Hu Hualong, a researcher from the Solid Waste and Chemicals Management Center at the Ministry of Ecology and Environment, said the revised law added new items to solid waste, such as packaging and kitchen waste.
"The central government has encouraged and guided customers to use green packaging and avoid excessive wrapping," Hu said.
In December, central government organs including the National Development and Reform Commission and the State Post Bureau published a guideline to promote green packaging. It introduced measures such as offering incentives to businesses and setting unified standards for green packaging to ensure compliance among industry participants.
Yin Xunguo, head of the State Post Bureau's environmental protection section, said the bureau promotes reductions in the use of packaging consumables and the use of more green and low-carbon packaging materials.

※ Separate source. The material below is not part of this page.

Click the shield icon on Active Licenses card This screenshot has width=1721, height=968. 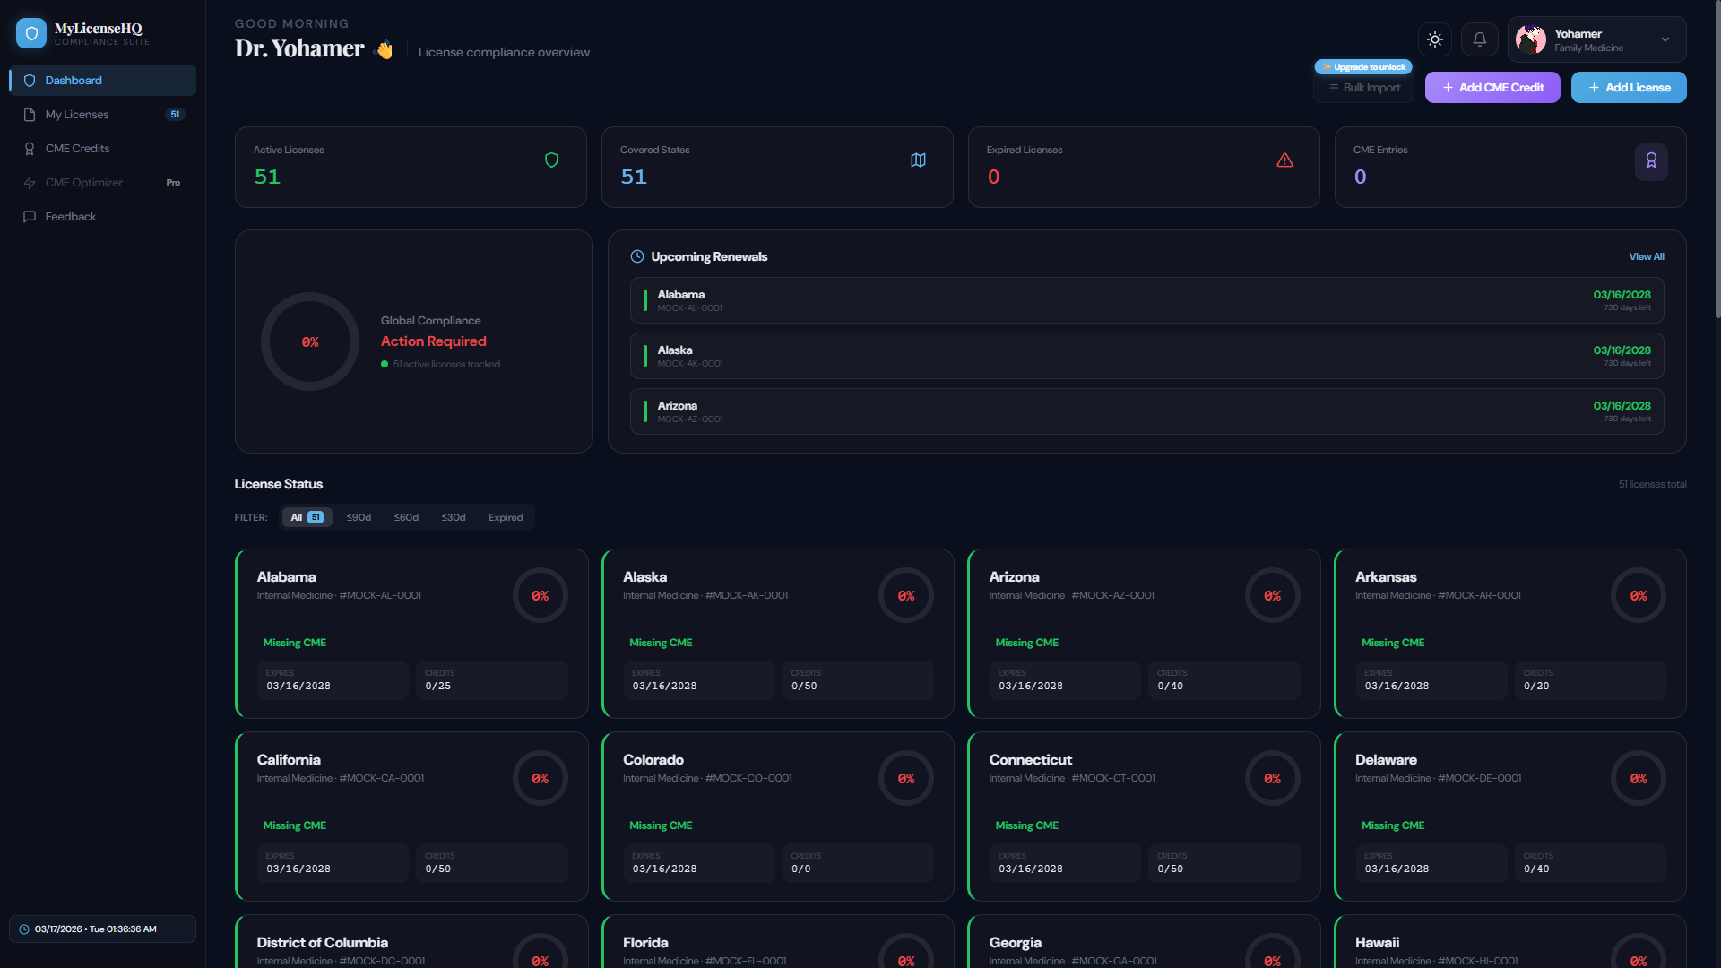click(x=552, y=160)
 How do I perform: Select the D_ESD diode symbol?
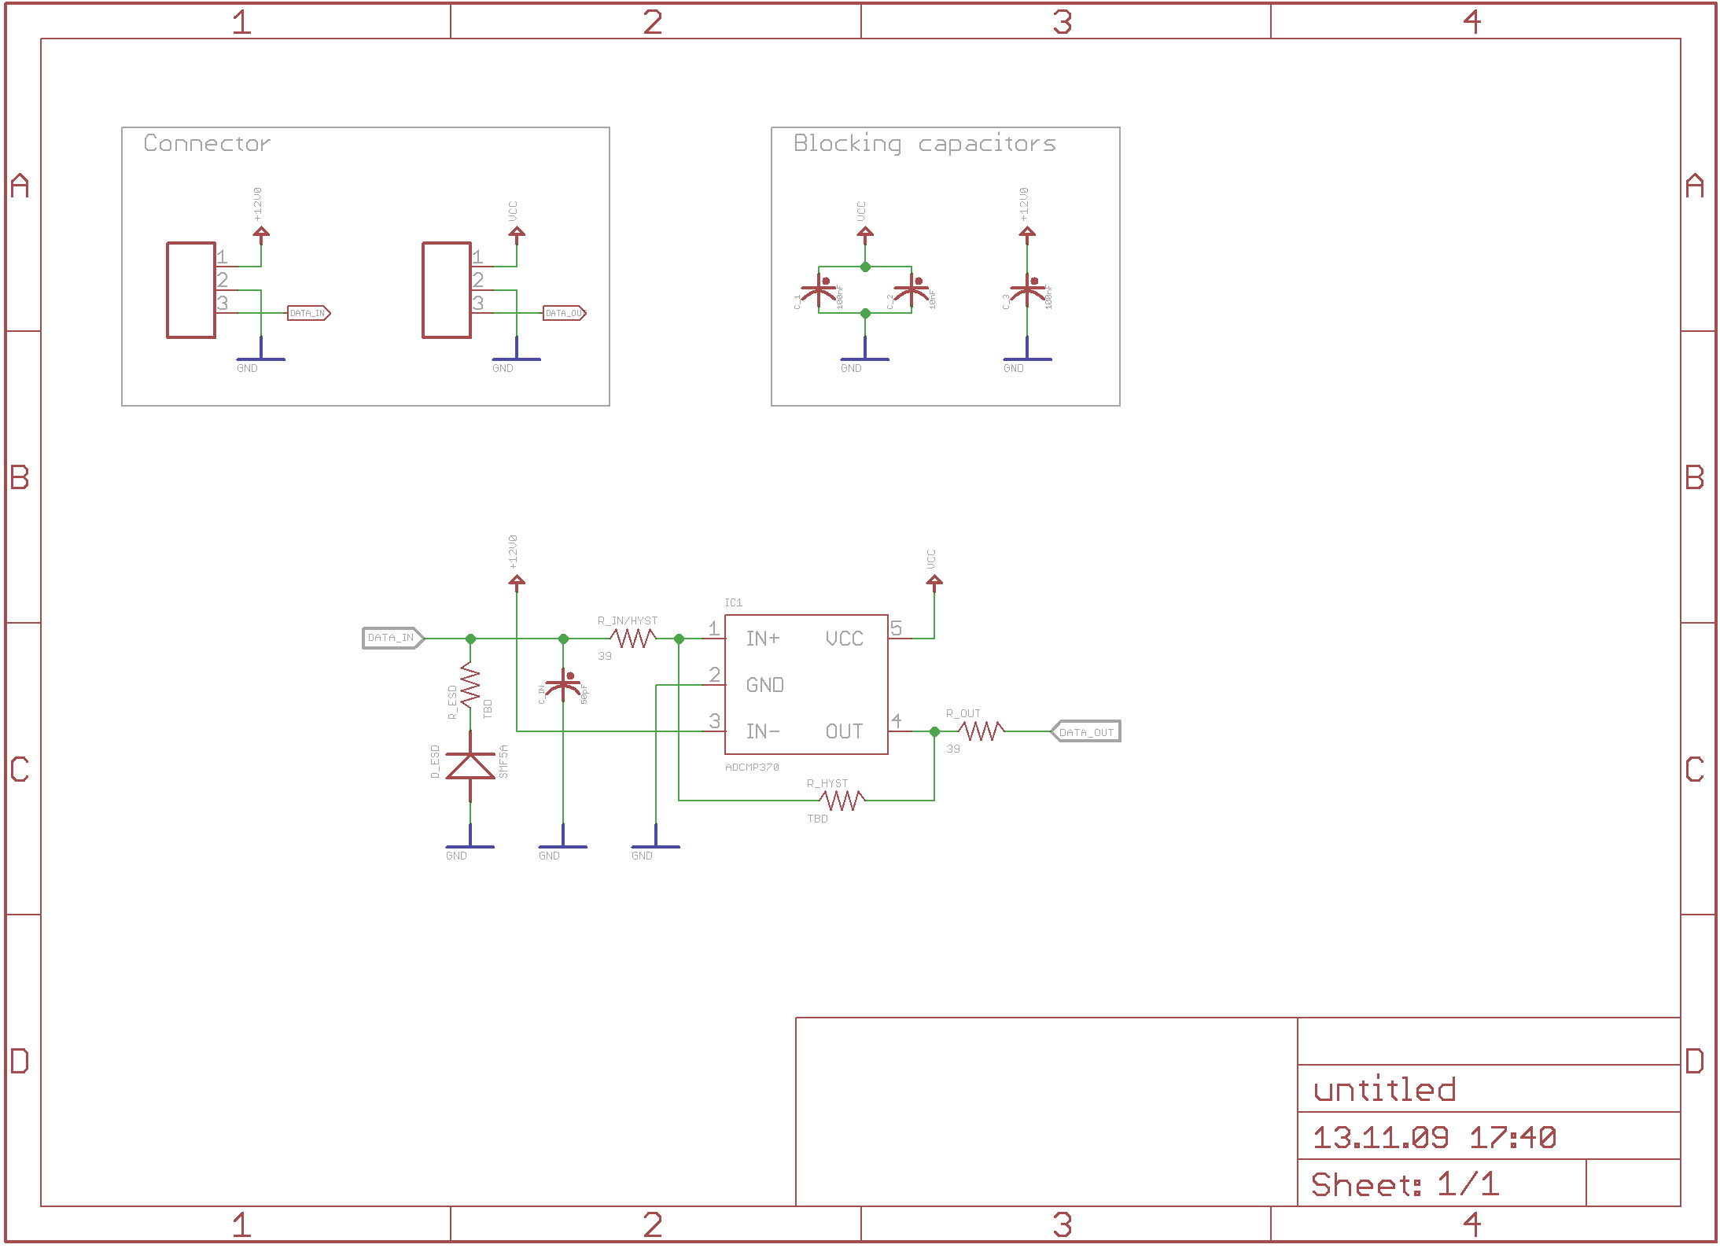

For example, scientific packing methods have been encouraged across the country to cut down on the use of tape. After their implementation, 500 million fewer meters of tape were used last year than in 2017.
In January, the bureau published a guideline to regulate mail and parcel packaging. According to the guideline, logistics companies are responsible for drawing up a packaging standards book and training couriers to wrap packages accordingly to reduce waste.
SF Express, one of the major players, has released a carbon target plan. The company plans to build a sustainable development circle for green packaging, including investing money to reward green wrapping material design, reusing recycled materials for production, adopting recycled transfer bags and rewarding couriers who collect used wrapping boxes.
Before e-receipts were widely used in the sector, customers had to fill in addresses and names on paper and make at least two copies, one to stick on the package and the other for the recipient.
The adoption of e-receipts saves a large amount of paper. Last year, 99.7 percent of packages handled in Hainan province by YTO Express, one of the major express delivery companies, used e-receipts.
Li Changxiang, who is in charge of the company's Hainan office, said new energy vehicles have been put into trial use to transport parcels in Hainan. The vehicles are less expensive to use than gas-fueled cars, Li said.
"It is a win-win solution to promote environmental protection and reduce operational costs," he said.
Nearly all packages from ZTO Express have been using e-receipts. By last year, more than 9 million recycled transfer bags were used in all its transfer hubs and some outlets.
The company has set a goal of building 20,000 stations to collect packaging waste by the end of this year.